Option 2: Big 5 Chequing + Online Savings

Chequing: Your primary Big 5 bank — for branch access, mortgage banking, and integrated investment accounts Savings: EQ Bank or another online HISA for your emergency fund and short-term savings

This works well if you have a mortgage or investment accounts at a Big 5 bank and want to keep those relationships, while still earning competitive rates on your cash savings. The slight inconvenience of moving money between institutions is worth it on meaningful balances.

Option 3: Chequing + HISA + TFSA (Three Accounts)

A common three-account setup:

  • Everyday chequing — spending, bills, direct deposit
  • HISA — emergency fund (3–6 months of expenses), near-term savings goals
  • TFSA savings account — longer-term tax-sheltered savings

The TFSA account earns interest sheltered from tax, while the HISA holds more liquid money you may need quickly. Some institutions offer both HISA and TFSA at competitive rates (EQ Bank does this well).

Option 4: Separate Accounts for Goals

Some people maintain separate named savings accounts for specific goals — vacation fund, home down payment, car replacement. Most online banks let you create multiple savings accounts with custom labels. This is a behavioural tool rather than a financial optimisation, but it is effective for people who find it easier to save when money is visually separated by purpose.


How Many Accounts Is Too Many?

There is no universal answer, but complexity has a cost. Beyond three or four accounts, the administrative overhead of tracking balances, monitoring statements, and managing transfers typically outweighs the benefit.

Number of AccountsGenerally Makes Sense For
1Simplicity-first approach; accepts the trade-off on savings rates
2Most people — one for spending, one for savings
3One spending account + HISA + TFSA savings; or two chequing accounts for different purposes
4–5Goal-based savers with specific allocations; small business owners separating personal and business
6+Usually unnecessary for personal banking; increases the chance of forgotten accounts, unclaimed balances, and administrative friction

CDIC Coverage Across Multiple Accounts

CDIC insures deposits up to $100,000 per depositor per insured category at each member institution. Accounts at different CDIC member institutions are separately covered — so $100,000 at EQ Bank and $100,000 at Tangerine are each fully insured independently.

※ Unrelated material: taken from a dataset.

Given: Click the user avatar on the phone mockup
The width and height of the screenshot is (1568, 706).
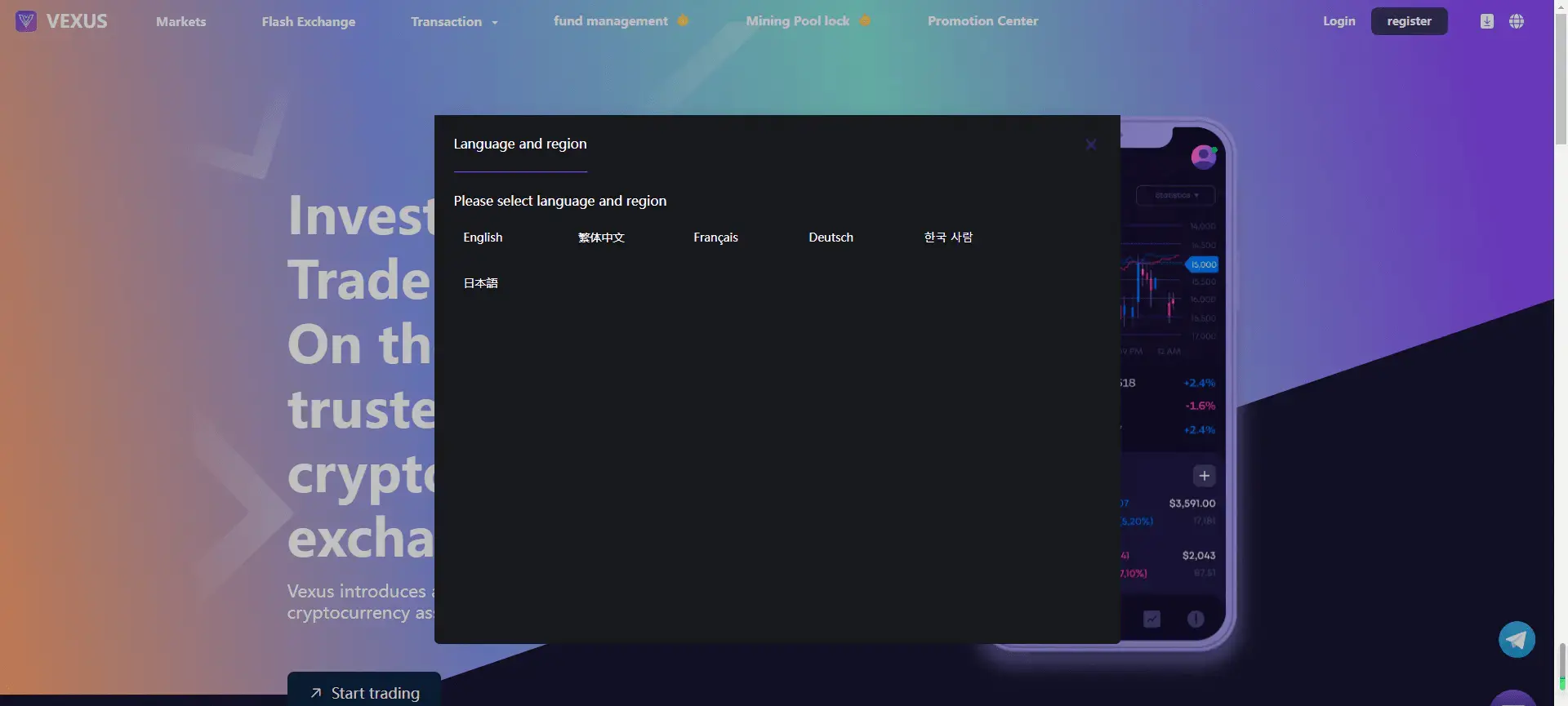Looking at the screenshot, I should tap(1203, 156).
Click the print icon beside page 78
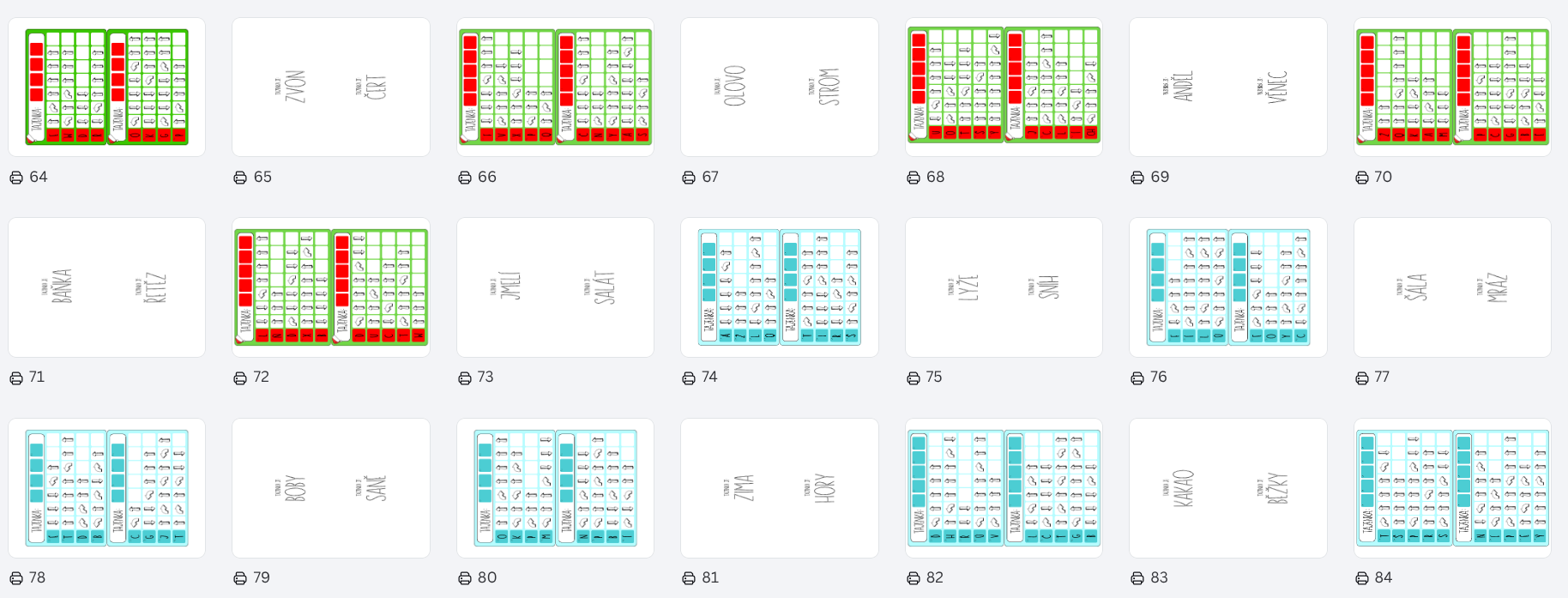Image resolution: width=1568 pixels, height=598 pixels. click(x=16, y=578)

Within a single institution, coverage is separated by category:

CDIC CategoryCoverage Limit
Personal deposits (chequing, savings)$100,000
TFSA deposits$100,000
RRSP deposits$100,000
RRIF deposits$100,000
Joint deposits$100,000

A single person could hold $500,000 at one CDIC member institution and have it fully insured by spreading it across these five categories. For details, see the full guide to CDIC deposit insurance.


Practical Considerations

Direct deposit: Your employer needs your institution number, transit number, and account number. Most payroll systems only send a direct deposit to one account. If you want to split your paycheque automatically, you can either use your bank’s account distribution features (some offer percentage-based splitting) or set up an automatic transfer on payday from your chequing account to your savings account.

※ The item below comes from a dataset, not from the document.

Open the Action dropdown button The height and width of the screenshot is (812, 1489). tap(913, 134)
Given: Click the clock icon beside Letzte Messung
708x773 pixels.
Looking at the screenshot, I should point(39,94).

CRA direct deposit: The CRA deposits tax refunds, GST/HST credits, and the Canada Child Benefit to one designated account. Update it through My Account on the CRA website if you change your primary account.

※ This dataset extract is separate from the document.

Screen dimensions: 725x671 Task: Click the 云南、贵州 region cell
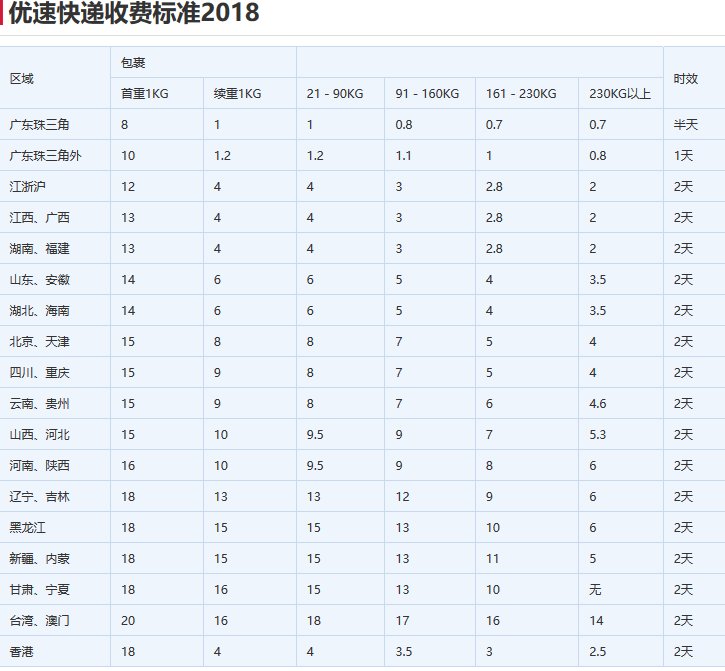(39, 404)
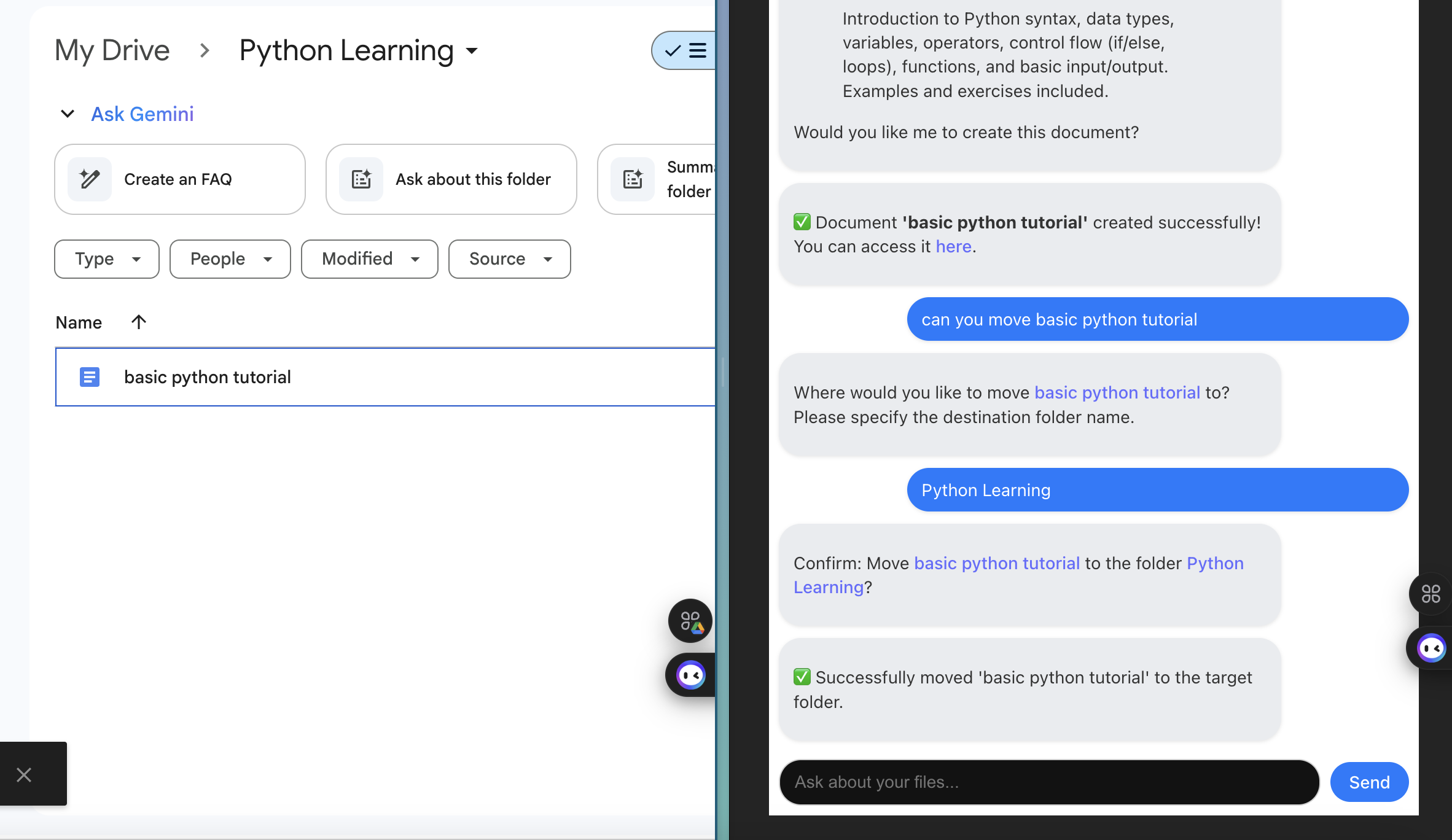The width and height of the screenshot is (1452, 840).
Task: Expand the Python Learning folder dropdown arrow
Action: [472, 51]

Overdraft protection: Overdraft protection at a secondary account you do not monitor closely can create problems. Only set up overdraft protection on accounts you actively use and check regularly.

Dormant accounts: Accounts with no activity for a prolonged period may become dormant and eventually subject to unclaimed balances rules. If you open multiple accounts, set a calendar reminder to review them at least annually, even if just to check the balance and confirm they are still active.